The Third Face of Vitamin C
Robert F. Cathcart, M.D.
Journal of Orthomolecular Medicine, 7:4;197-200, 1993.
Copyright (C), 1994 and prior years, Dr. Robert F. Cathcart. Permission granted
to distribute via the internet as long as material is distributed
in its entirety and not modified.
ABSTRACT
Bowel tolerance to orally ingested ascorbic acid increases with the toxicity of
diseases. Bowel tolerance with a disease such as mononucleosis may reach 200 or
more grams per 24 hours without it producing diarrhea. A marked clinical
amelioration or cure is achieved in many disease processes when threshold doses
near bowel tolerance are given. In a sense, it is the reducing equivalents
carried by free radical scavengers that quench free radicals, not the free
radical scavengers themselves. Ascorbic acid can be dramatically useful in
quenching free radicals because it is usually tolerated in amounts necessary to
provide the reducing equivalents necessary to quench almost all the free
radicals generated by severe disease processes. Vitamin C functions are
incidental at these dose levels; the benefit is from the reducing equivalents
carried. To the extent that
free radicals are either essential to the perpetuation of a disease or just
part of the cause of symptoms, the disease will be cured or just ameliorated.

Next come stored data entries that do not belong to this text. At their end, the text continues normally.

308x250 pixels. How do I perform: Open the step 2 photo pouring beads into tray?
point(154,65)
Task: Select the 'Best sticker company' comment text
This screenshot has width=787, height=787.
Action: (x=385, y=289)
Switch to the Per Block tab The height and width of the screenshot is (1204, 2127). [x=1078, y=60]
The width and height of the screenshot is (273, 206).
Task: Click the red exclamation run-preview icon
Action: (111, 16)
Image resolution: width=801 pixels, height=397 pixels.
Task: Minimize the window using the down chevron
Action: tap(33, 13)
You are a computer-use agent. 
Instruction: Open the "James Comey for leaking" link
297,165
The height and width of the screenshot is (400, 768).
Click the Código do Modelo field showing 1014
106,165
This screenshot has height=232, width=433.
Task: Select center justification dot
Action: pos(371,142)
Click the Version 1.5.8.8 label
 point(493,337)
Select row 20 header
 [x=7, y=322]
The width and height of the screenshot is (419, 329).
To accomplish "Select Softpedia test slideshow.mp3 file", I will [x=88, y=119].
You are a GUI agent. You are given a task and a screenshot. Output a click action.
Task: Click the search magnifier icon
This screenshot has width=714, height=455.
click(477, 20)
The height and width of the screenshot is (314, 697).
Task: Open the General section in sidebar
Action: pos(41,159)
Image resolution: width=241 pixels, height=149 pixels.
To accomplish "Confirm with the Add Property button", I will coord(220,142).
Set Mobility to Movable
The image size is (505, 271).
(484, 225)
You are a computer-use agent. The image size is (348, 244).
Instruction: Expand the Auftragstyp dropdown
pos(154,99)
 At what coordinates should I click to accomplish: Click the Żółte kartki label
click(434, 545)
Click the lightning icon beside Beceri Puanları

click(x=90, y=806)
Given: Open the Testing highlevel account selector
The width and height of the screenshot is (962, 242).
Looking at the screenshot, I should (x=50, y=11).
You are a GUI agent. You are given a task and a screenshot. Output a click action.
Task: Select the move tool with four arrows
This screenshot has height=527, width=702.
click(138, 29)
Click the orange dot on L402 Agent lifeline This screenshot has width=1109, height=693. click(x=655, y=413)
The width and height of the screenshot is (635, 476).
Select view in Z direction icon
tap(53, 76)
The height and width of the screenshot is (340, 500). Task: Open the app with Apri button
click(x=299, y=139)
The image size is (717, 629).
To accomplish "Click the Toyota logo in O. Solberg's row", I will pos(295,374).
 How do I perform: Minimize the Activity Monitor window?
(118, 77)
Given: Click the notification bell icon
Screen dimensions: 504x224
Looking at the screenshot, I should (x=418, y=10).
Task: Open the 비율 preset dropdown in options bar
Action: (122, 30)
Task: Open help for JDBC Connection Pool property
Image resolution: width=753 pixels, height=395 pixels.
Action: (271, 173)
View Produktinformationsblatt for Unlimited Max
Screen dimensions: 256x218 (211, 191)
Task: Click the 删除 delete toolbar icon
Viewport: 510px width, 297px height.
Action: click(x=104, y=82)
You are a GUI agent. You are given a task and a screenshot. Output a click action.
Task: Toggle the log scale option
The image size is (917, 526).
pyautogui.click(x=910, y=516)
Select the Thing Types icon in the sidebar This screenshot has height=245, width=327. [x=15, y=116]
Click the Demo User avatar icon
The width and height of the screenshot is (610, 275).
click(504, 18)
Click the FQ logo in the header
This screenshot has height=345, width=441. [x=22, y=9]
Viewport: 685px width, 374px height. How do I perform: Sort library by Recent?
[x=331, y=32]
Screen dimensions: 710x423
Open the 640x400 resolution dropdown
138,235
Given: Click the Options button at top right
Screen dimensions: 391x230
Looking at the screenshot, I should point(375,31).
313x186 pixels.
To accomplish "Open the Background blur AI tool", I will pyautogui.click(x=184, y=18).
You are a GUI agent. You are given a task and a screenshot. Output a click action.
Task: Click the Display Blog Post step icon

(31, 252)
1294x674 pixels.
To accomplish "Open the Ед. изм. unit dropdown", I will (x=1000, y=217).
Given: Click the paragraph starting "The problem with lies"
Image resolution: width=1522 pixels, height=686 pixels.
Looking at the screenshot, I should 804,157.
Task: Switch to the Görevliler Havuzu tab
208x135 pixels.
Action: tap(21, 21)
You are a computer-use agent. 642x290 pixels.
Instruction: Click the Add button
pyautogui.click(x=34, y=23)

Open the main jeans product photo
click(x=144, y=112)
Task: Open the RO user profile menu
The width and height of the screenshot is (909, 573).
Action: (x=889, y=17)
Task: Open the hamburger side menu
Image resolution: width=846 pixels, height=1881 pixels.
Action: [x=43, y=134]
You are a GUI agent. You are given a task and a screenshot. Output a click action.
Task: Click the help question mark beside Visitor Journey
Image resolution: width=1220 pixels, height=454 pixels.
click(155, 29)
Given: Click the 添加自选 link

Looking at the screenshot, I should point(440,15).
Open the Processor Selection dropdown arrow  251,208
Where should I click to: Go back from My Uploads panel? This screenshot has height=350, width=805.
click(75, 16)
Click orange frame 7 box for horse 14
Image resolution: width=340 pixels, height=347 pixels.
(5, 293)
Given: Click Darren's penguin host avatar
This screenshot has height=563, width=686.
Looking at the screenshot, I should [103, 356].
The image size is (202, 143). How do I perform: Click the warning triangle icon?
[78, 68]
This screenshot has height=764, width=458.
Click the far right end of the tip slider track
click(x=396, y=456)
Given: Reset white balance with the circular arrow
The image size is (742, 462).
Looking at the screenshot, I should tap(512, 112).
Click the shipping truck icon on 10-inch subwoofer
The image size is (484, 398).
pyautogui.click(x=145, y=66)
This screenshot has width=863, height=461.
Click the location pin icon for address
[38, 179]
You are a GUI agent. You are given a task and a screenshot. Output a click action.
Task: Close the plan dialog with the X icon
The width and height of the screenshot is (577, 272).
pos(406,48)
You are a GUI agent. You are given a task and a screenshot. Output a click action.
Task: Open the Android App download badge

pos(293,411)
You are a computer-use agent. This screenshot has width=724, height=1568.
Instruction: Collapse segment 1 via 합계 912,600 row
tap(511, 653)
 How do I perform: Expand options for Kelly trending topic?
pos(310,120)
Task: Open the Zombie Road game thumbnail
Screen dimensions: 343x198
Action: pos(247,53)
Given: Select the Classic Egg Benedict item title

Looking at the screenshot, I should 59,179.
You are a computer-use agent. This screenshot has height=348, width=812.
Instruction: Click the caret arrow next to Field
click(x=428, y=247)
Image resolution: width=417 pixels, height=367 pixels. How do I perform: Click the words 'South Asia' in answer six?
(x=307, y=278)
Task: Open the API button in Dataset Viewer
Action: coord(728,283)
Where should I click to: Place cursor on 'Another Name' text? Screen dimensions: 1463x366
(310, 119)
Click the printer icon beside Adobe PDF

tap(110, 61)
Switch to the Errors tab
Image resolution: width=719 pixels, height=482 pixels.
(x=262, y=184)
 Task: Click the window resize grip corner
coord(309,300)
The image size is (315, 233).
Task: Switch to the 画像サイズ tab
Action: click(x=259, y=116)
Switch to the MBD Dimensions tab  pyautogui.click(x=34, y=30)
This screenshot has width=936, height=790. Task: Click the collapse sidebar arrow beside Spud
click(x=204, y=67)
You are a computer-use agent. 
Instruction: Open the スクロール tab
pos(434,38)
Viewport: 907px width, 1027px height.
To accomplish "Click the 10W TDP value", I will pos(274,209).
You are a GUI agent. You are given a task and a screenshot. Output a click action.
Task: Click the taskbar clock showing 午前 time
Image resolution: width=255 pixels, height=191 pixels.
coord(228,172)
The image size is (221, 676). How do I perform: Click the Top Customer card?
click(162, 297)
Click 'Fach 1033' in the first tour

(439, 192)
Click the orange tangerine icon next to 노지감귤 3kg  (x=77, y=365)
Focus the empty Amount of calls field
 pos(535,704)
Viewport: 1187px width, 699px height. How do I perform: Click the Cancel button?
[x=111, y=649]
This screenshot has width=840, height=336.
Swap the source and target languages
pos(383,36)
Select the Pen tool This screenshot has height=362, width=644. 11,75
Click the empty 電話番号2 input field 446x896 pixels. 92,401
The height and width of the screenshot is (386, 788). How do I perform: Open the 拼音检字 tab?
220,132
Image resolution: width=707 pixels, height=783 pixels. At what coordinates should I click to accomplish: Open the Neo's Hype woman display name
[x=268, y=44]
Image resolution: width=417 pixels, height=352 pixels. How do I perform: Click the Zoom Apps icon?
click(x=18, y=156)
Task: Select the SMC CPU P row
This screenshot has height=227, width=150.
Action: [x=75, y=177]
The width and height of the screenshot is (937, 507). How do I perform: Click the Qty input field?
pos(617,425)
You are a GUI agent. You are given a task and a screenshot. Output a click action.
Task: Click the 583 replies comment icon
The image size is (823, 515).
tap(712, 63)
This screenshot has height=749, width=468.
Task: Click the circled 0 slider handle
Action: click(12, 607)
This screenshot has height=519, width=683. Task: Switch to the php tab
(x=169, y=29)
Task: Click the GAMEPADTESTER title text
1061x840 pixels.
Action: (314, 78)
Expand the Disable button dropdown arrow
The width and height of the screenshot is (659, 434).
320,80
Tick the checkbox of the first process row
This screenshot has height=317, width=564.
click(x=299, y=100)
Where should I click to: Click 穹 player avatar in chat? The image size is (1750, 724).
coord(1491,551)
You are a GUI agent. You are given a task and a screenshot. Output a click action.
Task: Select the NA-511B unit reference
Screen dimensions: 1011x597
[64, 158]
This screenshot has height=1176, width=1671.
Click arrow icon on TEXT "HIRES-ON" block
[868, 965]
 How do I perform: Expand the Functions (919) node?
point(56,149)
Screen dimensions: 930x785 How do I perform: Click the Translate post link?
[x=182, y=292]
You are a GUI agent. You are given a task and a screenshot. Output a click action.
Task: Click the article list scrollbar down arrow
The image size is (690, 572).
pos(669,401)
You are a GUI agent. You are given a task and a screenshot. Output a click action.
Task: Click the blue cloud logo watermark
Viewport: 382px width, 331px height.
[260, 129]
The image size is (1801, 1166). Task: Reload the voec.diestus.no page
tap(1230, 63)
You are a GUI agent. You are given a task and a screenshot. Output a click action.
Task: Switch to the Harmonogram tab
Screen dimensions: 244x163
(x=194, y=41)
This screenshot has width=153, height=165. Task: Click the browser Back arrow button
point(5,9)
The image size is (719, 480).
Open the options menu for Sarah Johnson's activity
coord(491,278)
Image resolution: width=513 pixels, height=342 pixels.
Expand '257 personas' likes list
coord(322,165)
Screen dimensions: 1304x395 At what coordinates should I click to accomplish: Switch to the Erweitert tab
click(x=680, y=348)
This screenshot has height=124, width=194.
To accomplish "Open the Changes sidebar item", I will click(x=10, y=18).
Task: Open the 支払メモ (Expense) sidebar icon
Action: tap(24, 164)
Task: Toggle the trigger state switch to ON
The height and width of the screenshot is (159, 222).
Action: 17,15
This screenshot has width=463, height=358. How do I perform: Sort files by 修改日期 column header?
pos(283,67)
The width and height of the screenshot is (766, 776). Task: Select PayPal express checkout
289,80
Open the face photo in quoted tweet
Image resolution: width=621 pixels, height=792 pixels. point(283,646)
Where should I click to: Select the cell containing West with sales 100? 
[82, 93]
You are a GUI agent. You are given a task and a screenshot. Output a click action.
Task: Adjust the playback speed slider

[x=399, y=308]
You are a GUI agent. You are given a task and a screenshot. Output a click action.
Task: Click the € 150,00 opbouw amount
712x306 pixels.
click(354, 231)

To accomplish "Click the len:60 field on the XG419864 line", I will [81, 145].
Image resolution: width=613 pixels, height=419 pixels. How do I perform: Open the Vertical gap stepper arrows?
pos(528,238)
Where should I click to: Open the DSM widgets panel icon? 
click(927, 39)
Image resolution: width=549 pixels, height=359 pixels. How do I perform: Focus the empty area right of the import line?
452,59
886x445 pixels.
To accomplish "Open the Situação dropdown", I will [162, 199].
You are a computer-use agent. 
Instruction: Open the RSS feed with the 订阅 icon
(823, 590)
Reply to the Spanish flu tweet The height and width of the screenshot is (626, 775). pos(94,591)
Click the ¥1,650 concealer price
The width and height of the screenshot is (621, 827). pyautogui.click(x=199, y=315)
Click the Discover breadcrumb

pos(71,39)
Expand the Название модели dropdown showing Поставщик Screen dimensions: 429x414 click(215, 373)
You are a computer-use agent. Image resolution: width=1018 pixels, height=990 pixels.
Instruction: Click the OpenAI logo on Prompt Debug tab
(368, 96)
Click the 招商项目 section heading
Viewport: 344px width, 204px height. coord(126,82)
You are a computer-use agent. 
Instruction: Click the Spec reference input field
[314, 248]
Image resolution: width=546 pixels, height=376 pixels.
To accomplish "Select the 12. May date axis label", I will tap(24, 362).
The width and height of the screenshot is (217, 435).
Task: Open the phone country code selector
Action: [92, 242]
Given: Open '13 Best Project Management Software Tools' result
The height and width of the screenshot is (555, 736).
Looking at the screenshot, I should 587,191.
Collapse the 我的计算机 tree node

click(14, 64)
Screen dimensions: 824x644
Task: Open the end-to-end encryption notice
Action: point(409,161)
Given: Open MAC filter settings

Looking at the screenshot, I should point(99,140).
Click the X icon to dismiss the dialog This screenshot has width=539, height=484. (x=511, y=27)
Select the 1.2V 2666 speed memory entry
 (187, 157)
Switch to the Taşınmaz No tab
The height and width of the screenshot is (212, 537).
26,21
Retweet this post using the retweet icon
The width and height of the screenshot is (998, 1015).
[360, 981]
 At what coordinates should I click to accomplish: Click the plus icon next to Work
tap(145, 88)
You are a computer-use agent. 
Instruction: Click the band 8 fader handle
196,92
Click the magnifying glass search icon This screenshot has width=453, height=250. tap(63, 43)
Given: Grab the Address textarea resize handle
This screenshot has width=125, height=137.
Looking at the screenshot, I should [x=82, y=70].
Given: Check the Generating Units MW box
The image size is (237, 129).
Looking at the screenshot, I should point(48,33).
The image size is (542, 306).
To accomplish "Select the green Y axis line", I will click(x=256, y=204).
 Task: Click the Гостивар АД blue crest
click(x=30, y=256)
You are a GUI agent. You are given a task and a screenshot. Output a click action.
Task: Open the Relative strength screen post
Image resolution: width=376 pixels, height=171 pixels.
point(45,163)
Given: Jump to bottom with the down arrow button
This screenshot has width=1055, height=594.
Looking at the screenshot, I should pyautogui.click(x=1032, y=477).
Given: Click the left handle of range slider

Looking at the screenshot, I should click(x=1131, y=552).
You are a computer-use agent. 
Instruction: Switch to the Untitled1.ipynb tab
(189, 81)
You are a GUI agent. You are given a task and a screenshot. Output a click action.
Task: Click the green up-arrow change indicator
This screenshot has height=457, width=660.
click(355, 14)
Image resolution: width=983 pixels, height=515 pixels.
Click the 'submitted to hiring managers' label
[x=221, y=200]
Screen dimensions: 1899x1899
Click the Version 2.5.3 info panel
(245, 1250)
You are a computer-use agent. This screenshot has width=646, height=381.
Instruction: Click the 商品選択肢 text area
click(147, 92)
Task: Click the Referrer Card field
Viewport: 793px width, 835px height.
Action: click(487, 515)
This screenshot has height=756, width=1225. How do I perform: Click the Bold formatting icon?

These effects are even more dramatic from intravenous sodium ascorbate.
Keywords: vitamin C, ascorbate, acute induced scurvy, bowel tolerance,
titrating to bowel tolerance, the ascorbate effect, free radical scavengers,
reducing equivalents.
INTRODUCTION
A clinical experience prescribing doses of ascorbic acid up to 200 or more
grams per 24 hours to over 20,000 patients during the past 23 year period has
revealed its clinical usefulness in all diseases involving free radicals. The
controversy continues over the value of vitamin C mainly because inadequate
doses are used for most free radical scavenging purposes. Paradoxically, the
non-controversial use of minute doses of
vitamin C in the prevention and treatment of scurvy has set the minds of many
against more creative uses.
I have found vitamin C exceptionally useful in a very high dose range. Its
usefulness is in three such distinct realms that I will describe them as the
three faces of vitamin C.
1. vitamin C to
prevent scurvy (up to 65 mg/day.)
2. vitamin C to
prevent acute induced scurvy and to augment vitamin C functions
(1 to 20 grams/day.)
3. vitamin C to
provide reducing equivalents (30 to 200 or more grams/day.)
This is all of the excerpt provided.